Source passage >>
_ _ _ _ _

Intensifying competition! Report: Amazon persuades cloud customers to stay away from NVIDIA and switch to its own chips
Analysis suggests that if Amazon can shift customer spending to its self-developed server chips, which are cheaper for cloud customers due to their significantly lower power consumption compared to NVIDIA chips, this will enhance Amazon's profit margins. Furthermore, this could also prevent NVIDIA from capturing more cloud market share by directly renting its chip servers to enterprises
Like other cloud service providers, Amazon primarily rents servers powered by NVIDIA AI chips to developers and enterprises. However, media reports indicate that Amazon is now trying to persuade these customers to switch to servers driven by Amazon's self-developed AI chips.
According to The Information, Gadi Hutt, head of business development for Amazon's chip division Annapurna, stated that some tech companies, including Apple, Databricks, Adobe, and Anthropic, which are looking for alternatives to NVIDIA chips, have been testing Amazon's latest AI chips and have achieved encouraging results.
Hutt mentioned at the annual AWS customer conference, "Last year, people began to realize, 'Hey, Amazon's investment in AI chips is serious.' This week, more people believe this is a real and ongoing investment."
Analysts believe that if Amazon can shift customer spending to its self-developed server chips, it will enhance Amazon's profit margins, as these chips are cheaper for cloud customers due to their significantly lower power consumption compared to NVIDIA chips. Additionally, this could prevent NVIDIA from capturing more cloud market share by directly renting its chip servers to enterprises.
NVIDIA's dominance in the AI chip market has been difficult to shake, partly due to its chips being more powerful than those produced by competitors, including Amazon, Microsoft, and Google. At the same time, software developers are accustomed to using NVIDIA's proprietary Cuda programming language to write software for its chips.
Nevertheless, Hutt and other Amazon executives stated this week that large customers are seeking cheaper alternatives. AWS CEO Matt Garman noted that using Amazon's AI chips costs 30% to 40% less than NVIDIA's flagship H100 chips while achieving comparable performance.
Currently, Amazon has established a certain influence in developing traditional server chips and has successfully persuaded customers to rent these chips. In recent years, AWS customers have increasingly used Amazon's Graviton server chips instead of servers powered by Intel and AMD chips, as Graviton typically offers better cost performance.
For example, enterprise software company Databricks has become a significant customer of Graviton, with its executive Naveen Rao stating plans to use Amazon's new AI chips to reduce software operating costs.
Amazon's initiative to develop chips (including the AI chip Trainium) is part of its broader strategy to transform the "building blocks" of computing—from servers to cloud software—into inexpensive, generic commodities. Similarly, Amazon CEO Andy Jassy announced a new conversational AI model developed by Amazon this week, stating that its performance is comparable to the latest models from Anthropic and OpenAI, but at more than three times lower the cost.

_ _ _ _ _

Task to complete >>
According to the report on Amazon's AI chips, how much less does using Amazon's AI chips cost than using NVIDIA's flagship H100 chips?

Stored data entries:

_ _ _ _ _

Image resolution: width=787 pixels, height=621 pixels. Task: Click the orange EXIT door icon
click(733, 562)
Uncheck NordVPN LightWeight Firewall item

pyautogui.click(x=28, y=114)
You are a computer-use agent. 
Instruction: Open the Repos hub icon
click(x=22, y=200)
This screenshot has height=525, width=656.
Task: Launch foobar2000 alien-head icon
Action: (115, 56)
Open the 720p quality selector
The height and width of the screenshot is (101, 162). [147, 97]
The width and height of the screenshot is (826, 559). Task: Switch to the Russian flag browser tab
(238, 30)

_ _ _ _ _

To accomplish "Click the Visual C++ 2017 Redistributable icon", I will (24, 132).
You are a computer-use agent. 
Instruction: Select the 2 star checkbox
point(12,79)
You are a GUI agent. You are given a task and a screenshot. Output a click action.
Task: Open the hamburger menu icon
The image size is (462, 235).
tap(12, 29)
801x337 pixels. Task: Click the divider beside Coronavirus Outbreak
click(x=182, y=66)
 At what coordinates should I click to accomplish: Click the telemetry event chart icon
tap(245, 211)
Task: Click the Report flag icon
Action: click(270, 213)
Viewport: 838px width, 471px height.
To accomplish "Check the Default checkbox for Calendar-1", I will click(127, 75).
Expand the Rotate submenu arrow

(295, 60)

_ _ _ _ _

Response to the exercise >>
Using Amazon's AI chips costs 30% to 40% less than NVIDIA's H100 chips.